AIM 1 ->
Reproduce the review of the production Here There Are Blueberries word for word.

·····

Here There Are Blueberries, now in its third extension at New York Theatre Workshop, is a many-layered, superb production running until June 30. Stylized and theatricalized as a quasi-documentary that travels back and forth from present to past to present by enlivening characters in various settings, the play unravels the mysteries centered around an album of 116 photographs taken at Auschwitz. Though the album has no photographs of the victims to be memorialized, it eventually is donated to archivists at the US Holocaust Memorial Museum, by a retired U.S. Lieutenant Colonel.
Based on real events, interviews, extensive research and photographs rarely seen of the infamous concentration camp from another perspective, the play follows archivists who shepherded the photographic artifacts toward a greater understanding of the political attitudes and the daily routines of the people who ran the camp. Written by Moises Kaufman and Amanda Gronich, and directed by Moises Kaufman, Here There Are Blueberries is a salient, profound work that has great currency for our time.
With expert projection design by David Bengali, Derek McLane’s scenic design, which suggests the archivists’ workplace, and Kaufman’s minimalism, characters/historical individuals step forward to bear witness, like a Greek chorus, to speak from the ethereal realms of history. The play which has some Foley sound effects for purposes of interest, dramatizes scenes which hover around a concept. All of the fine artistic techniques by Dede Ayite (costume design), David Lander (lighting design), Bobby McElver (sound design), further the plays probing themes which examine questions the researchers ask about those who murdered and why they murdered. As the drama poses questions to its audience and itself, some, the play answers. Others, the audience must answer for themselves.

·····

AIM 2 ->
Render every line of the listing below as a Markdown table with the columns Row and Line, numbering the rows and skipping blank lines. Omit the pictures from the table.

Entries drawn from a collection ->
·····

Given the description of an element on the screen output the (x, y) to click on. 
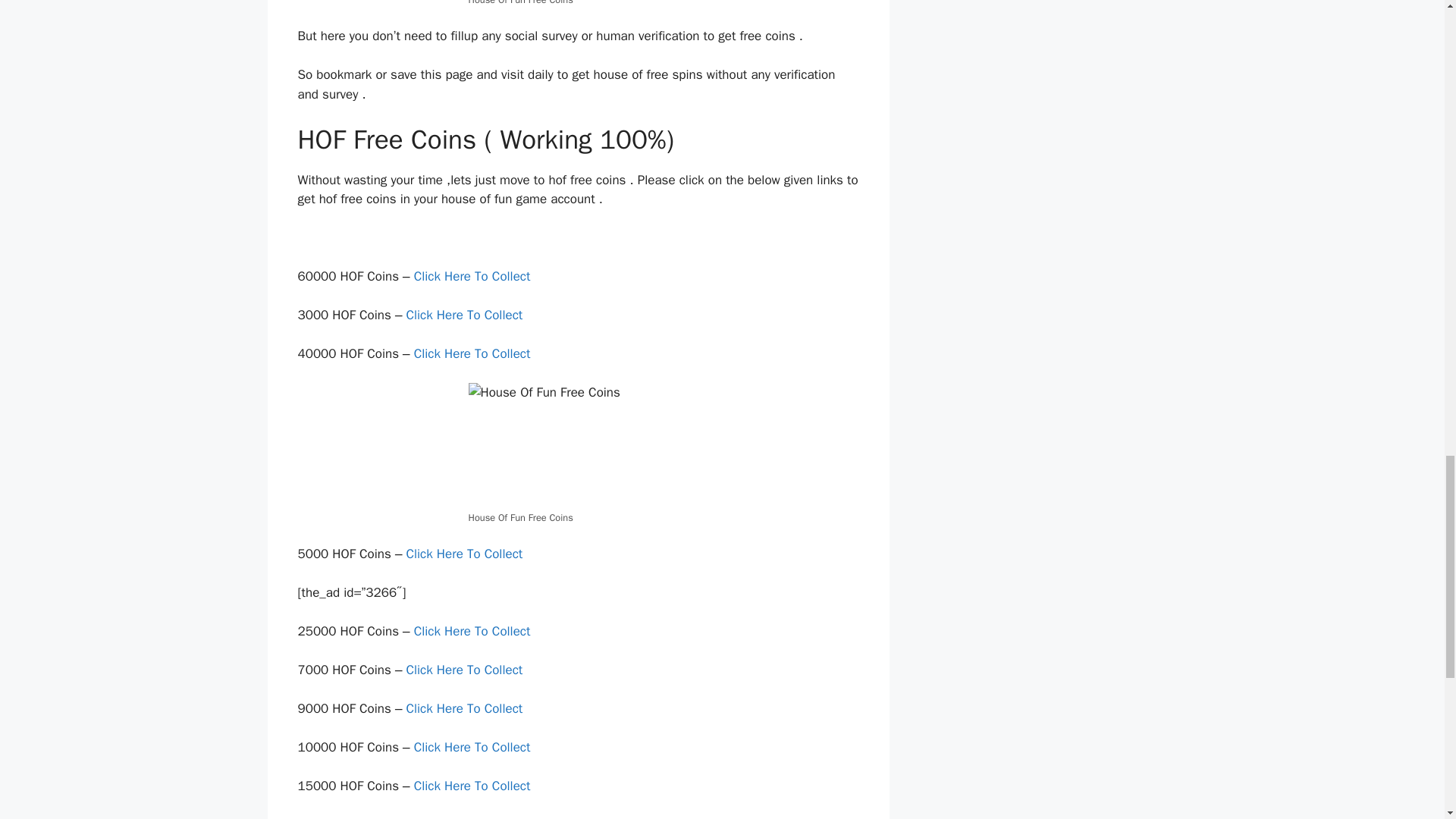
Click Here To Collect  (473, 276)
Click Here To Collect  (465, 553)
Click Here To Collect  (473, 353)
Click Here To Collect  (473, 785)
Click Here To Collect  (473, 631)
Click Here To Collect  (465, 708)
Click Here To Collect  (465, 669)
Click Here To Collect  (473, 747)
Click Here To Collect (464, 314)
Given the description of an element on the screen output the (x, y) to click on. 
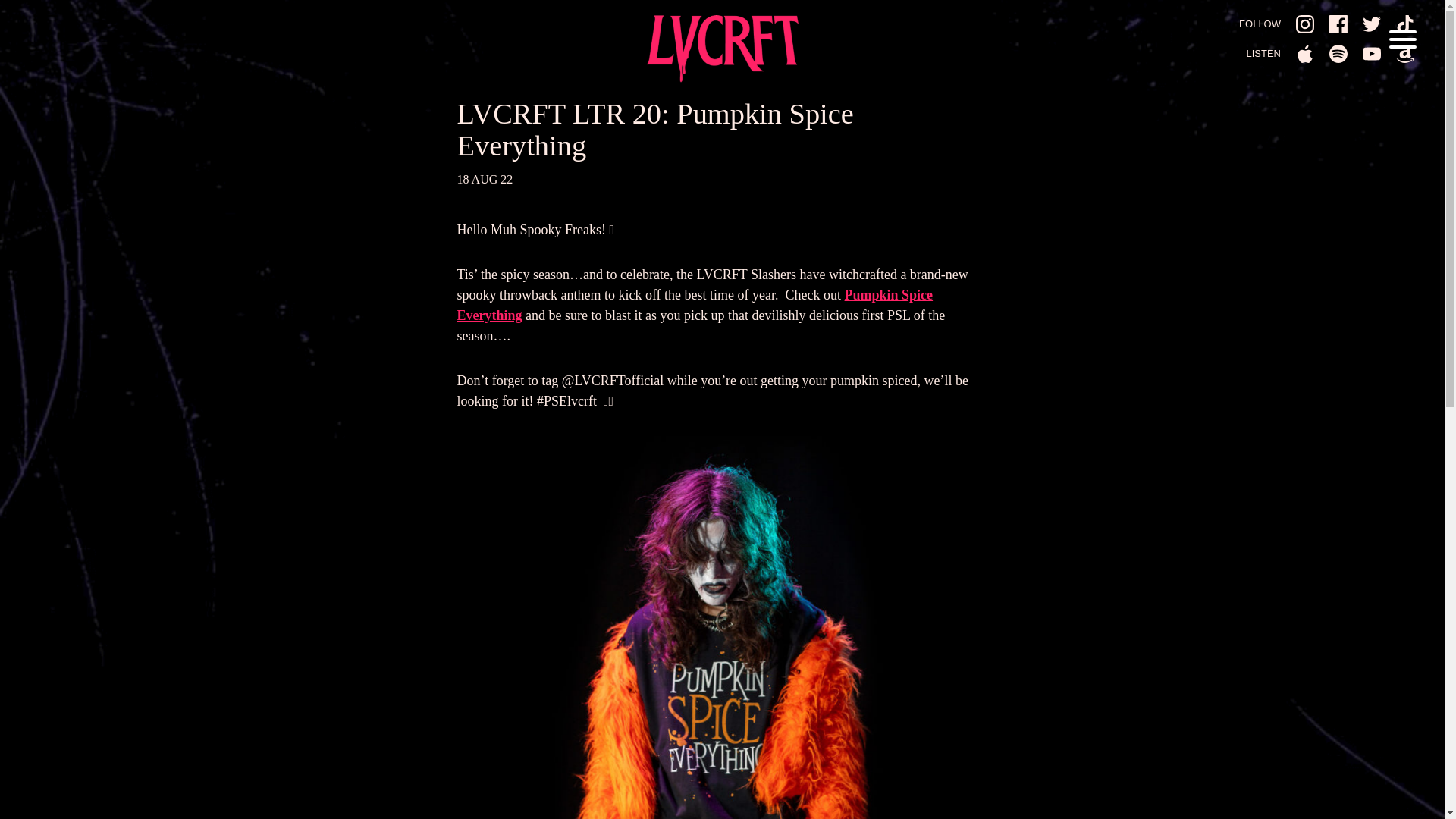
Search (872, 115)
Pumpkin Spice Everything (695, 304)
Given the description of an element on the screen output the (x, y) to click on. 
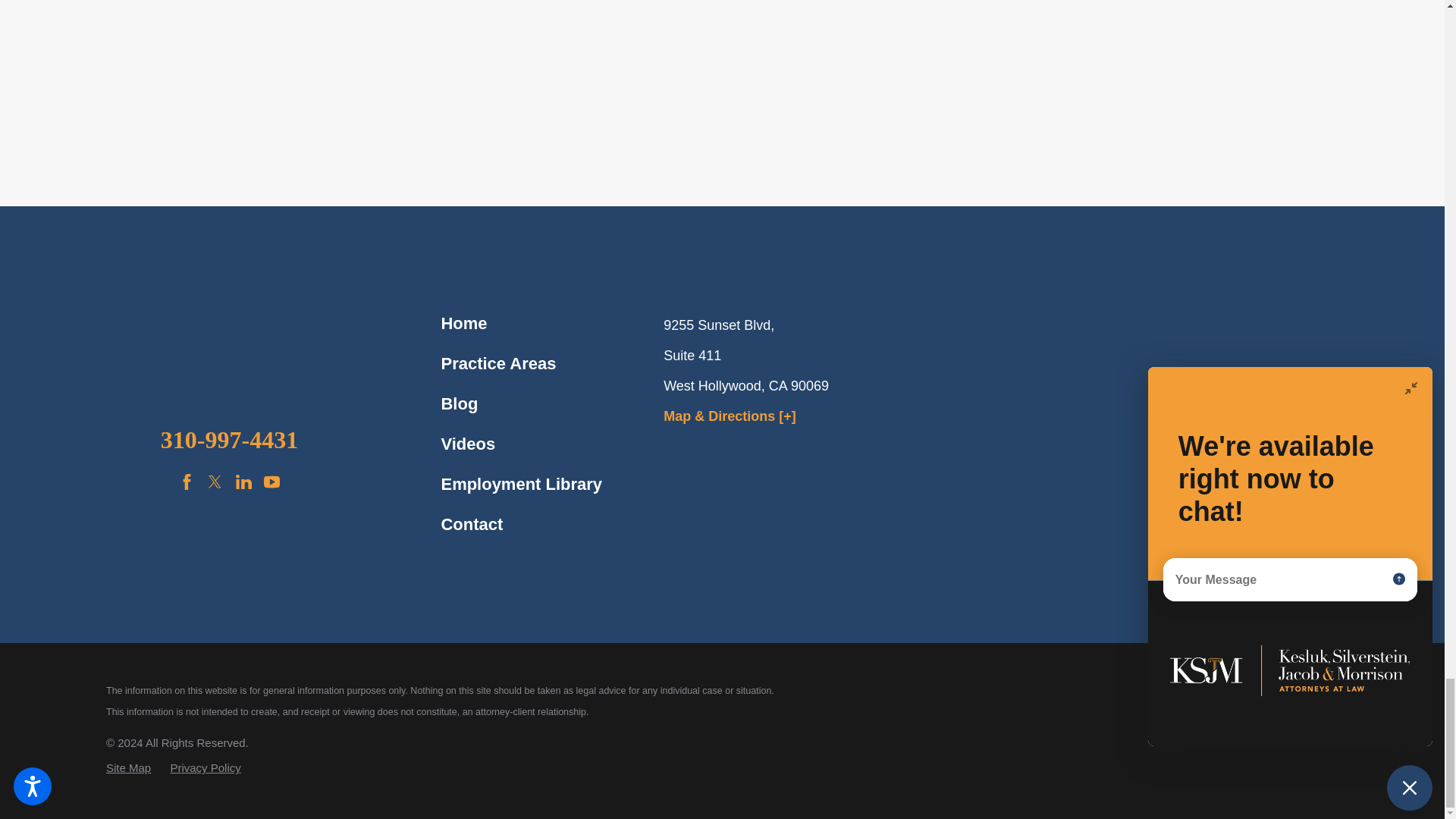
Facebook (187, 481)
Given the description of an element on the screen output the (x, y) to click on. 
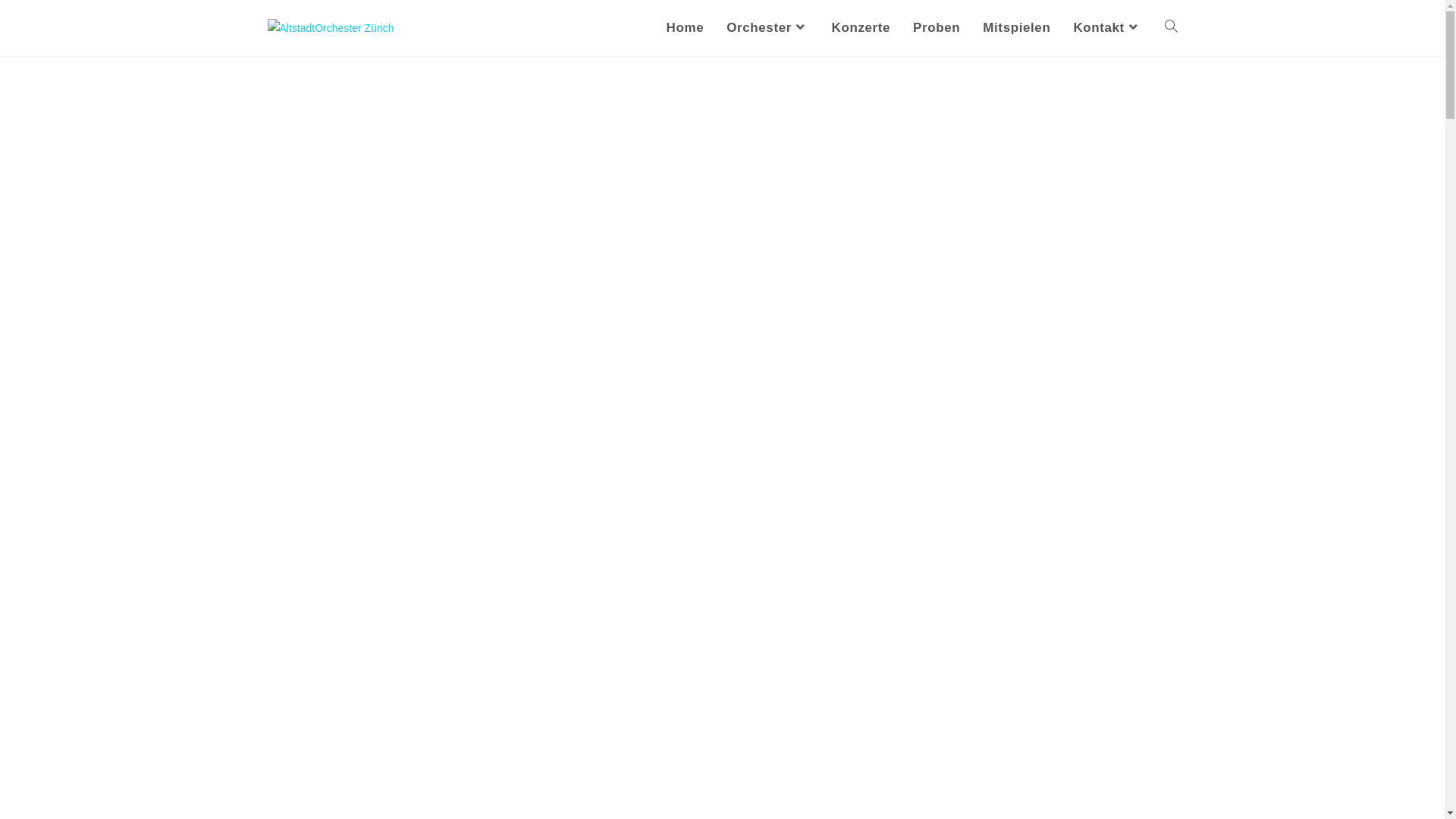
Mitspielen Element type: text (1016, 28)
Kontakt Element type: text (1106, 28)
Konzerte Element type: text (861, 28)
Orchester Element type: text (767, 28)
Proben Element type: text (936, 28)
Home Element type: text (685, 28)
Given the description of an element on the screen output the (x, y) to click on. 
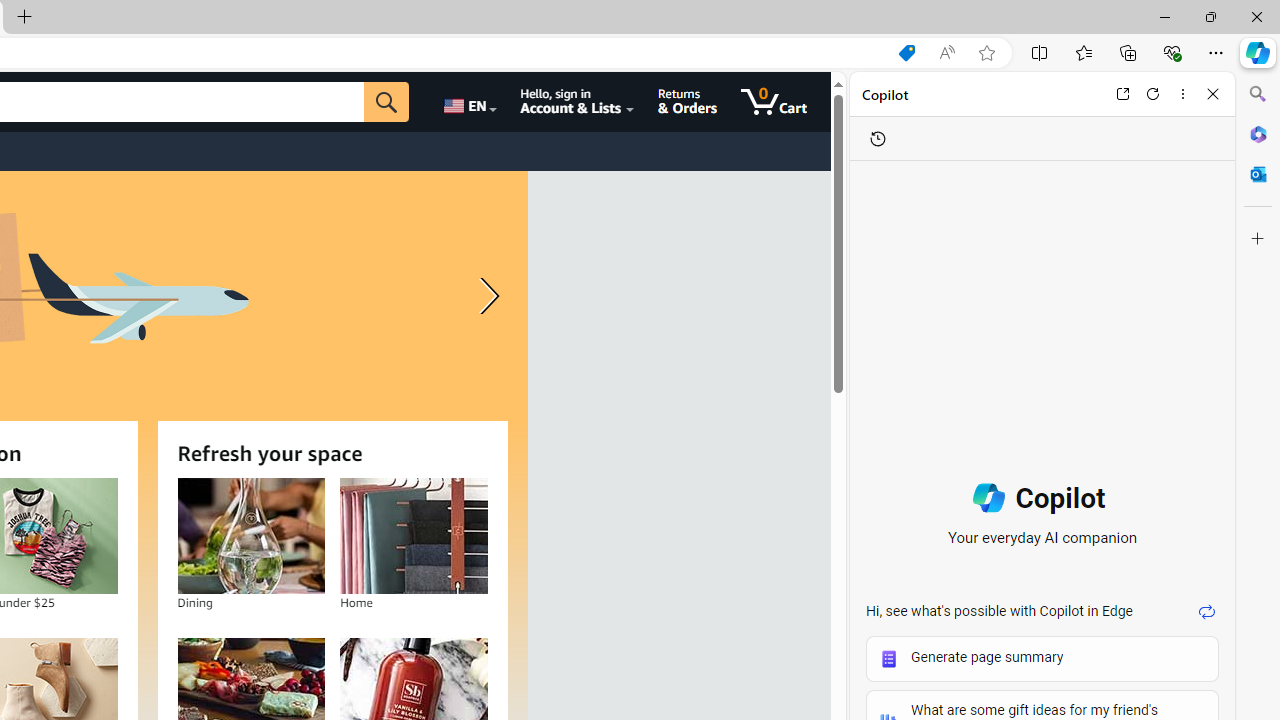
0 items in cart (774, 101)
Hello, sign in Account & Lists (576, 101)
Dining (250, 536)
Dining (250, 536)
Given the description of an element on the screen output the (x, y) to click on. 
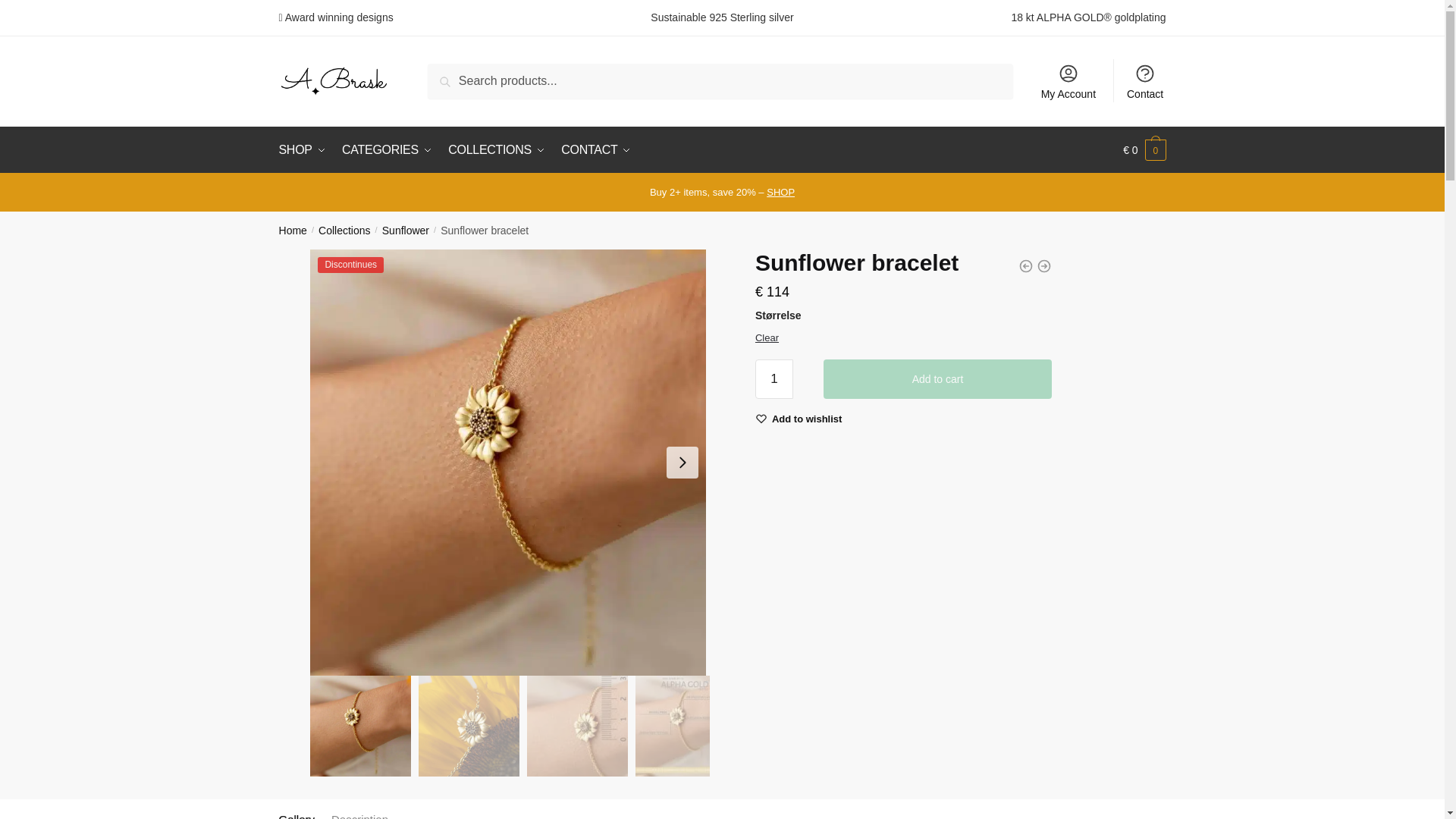
SHOP (305, 149)
COLLECTIONS (496, 149)
Search (465, 80)
19 (360, 725)
19 (577, 725)
Sustainable 925 Sterling silver (721, 17)
1 (774, 378)
Contact (1145, 80)
CONTACT (595, 149)
View your shopping cart (1144, 149)
CATEGORIES (387, 149)
19 (685, 725)
My Account (1067, 80)
Size Products (469, 725)
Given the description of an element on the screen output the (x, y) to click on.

·····

FULL ANSWER 1 ->
Here There Are Blueberries, now in its third extension at New York Theatre Workshop, is a many-layered, superb production running until June 30. Stylized and theatricalized as a quasi-documentary that travels back and forth from present to past to present by enlivening characters in various settings, the play unravels the mysteries centered around an album of 116 photographs taken at Auschwitz. Though the album has no photographs of the victims to be memorialized, it eventually is donated to archivists at the US Holocaust Memorial Museum, by a retired U.S. Lieutenant Colonel.
Based on real events, interviews, extensive research and photographs rarely seen of the infamous concentration camp from another perspective, the play follows archivists who shepherded the photographic artifacts toward a greater understanding of the political attitudes and the daily routines of the people who ran the camp. Written by Moises Kaufman and Amanda Gronich, and directed by Moises Kaufman, Here There Are Blueberries is a salient, profound work that has great currency for our time.
With expert projection design by David Bengali, Derek McLane’s scenic design, which suggests the archivists’ workplace, and Kaufman’s minimalism, characters/historical individuals step forward to bear witness, like a Greek chorus, to speak from the ethereal realms of history. The play which has some Foley sound effects for purposes of interest, dramatizes scenes which hover around a concept. All of the fine artistic techniques by Dede Ayite (costume design), David Lander (lighting design), Bobby McElver (sound design), further the plays probing themes which examine questions the researchers ask about those who murdered and why they murdered. As the drama poses questions to its audience and itself, some, the play answers. Others, the audience must answer for themselves.

FULL ANSWER 2 ->
| Row | Line |
|---|---|
| 1 | Given the description of an element on the screen output the (x, y) to click on.  |
| 2 | Click Here To Collect  (473, 276) |
| 3 | Click Here To Collect  (465, 553) |
| 4 | Click Here To Collect  (473, 353) |
| 5 | Click Here To Collect  (473, 785) |
| 6 | Click Here To Collect  (473, 631) |
| 7 | Click Here To Collect  (465, 708) |
| 8 | Click Here To Collect  (465, 669) |
| 9 | Click Here To Collect  (473, 747) |
| 10 | Click Here To Collect (464, 314) |
| 11 | Given the description of an element on the screen output the (x, y) to click on.  |
| 12 | Search (872, 115) |
| 13 | Pumpkin Spice Everything (695, 304) |
| 14 | Given the description of an element on the screen output the (x, y) to click on.  |
| 15 | Facebook (187, 481) |
| 16 | Given the description of an element on the screen output the (x, y) to click on.  |
| 17 | Mitspielen Element type: text (1016, 28) |
| 18 | Kontakt Element type: text (1106, 28) |
| 19 | Konzerte Element type: text (861, 28) |
| 20 | Orchester Element type: text (767, 28) |
| 21 | Proben Element type: text (936, 28) |
| 22 | Home Element type: text (685, 28) |
| 23 | Given the description of an element on the screen output the (x, y) to click on.  |
| 24 | 0 items in cart (774, 101) |
| 25 | Hello, sign in Account & Lists (576, 101) |
| 26 | Dining (250, 536) |
| 27 | Dining (250, 536) |
| 28 | Given the description of an element on the screen output the (x, y) to click on.  |
| 29 | SHOP (305, 149) |
| 30 | COLLECTIONS (496, 149) |
| 31 | Search (465, 80) |
| 32 | 19 (360, 725) |
| 33 | 19 (577, 725) |
| 34 | Sustainable 925 Sterling silver (721, 17) |
| 35 | 1 (774, 378) |
| 36 | Contact (1145, 80) |
| 37 | CONTACT (595, 149) |
| 38 | View your shopping cart (1144, 149) |
| 39 | CATEGORIES (387, 149) |
| 40 | 19 (685, 725) |
| 41 | My Account (1067, 80) |
| 42 | Size Products (469, 725) |
| 43 | Given the description of an element on the screen output the (x, y) to click on. |